• **Activity**:
Look through the entries below, please, and copy every line with the word "Select".

┄┄┄┄┄┄┄┄┄┄┄┄┄┄┄┄┄┄┄┄

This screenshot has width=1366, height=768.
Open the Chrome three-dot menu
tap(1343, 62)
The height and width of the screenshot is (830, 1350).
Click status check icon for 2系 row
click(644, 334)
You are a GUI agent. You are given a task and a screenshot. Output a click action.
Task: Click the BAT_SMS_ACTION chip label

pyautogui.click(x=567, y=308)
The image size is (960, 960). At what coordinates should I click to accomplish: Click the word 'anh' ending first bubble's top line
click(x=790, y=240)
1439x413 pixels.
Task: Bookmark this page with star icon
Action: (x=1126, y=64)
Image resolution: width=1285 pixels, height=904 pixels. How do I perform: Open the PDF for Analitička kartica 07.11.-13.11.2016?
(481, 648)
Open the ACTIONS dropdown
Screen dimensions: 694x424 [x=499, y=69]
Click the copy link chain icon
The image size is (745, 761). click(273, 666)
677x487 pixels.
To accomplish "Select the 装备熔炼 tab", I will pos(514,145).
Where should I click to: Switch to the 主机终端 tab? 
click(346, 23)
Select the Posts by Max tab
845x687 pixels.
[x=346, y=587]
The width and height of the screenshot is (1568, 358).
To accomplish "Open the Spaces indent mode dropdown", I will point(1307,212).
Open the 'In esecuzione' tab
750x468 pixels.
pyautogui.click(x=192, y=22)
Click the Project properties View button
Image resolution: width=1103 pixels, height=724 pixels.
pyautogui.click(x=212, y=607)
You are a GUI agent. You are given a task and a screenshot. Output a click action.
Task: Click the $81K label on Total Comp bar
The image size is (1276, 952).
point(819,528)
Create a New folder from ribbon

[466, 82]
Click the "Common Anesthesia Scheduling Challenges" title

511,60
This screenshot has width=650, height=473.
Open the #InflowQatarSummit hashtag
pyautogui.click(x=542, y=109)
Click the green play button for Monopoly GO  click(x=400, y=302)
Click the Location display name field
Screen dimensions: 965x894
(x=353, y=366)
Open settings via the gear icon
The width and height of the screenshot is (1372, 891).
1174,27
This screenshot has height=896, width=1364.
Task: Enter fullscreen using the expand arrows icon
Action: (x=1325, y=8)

┄┄┄┄┄┄┄┄┄┄┄┄┄┄┄┄┄┄┄┄

• **Answer box**:
To accomplish "Select the 装备熔炼 tab", I will pos(514,145).
Select the Posts by Max tab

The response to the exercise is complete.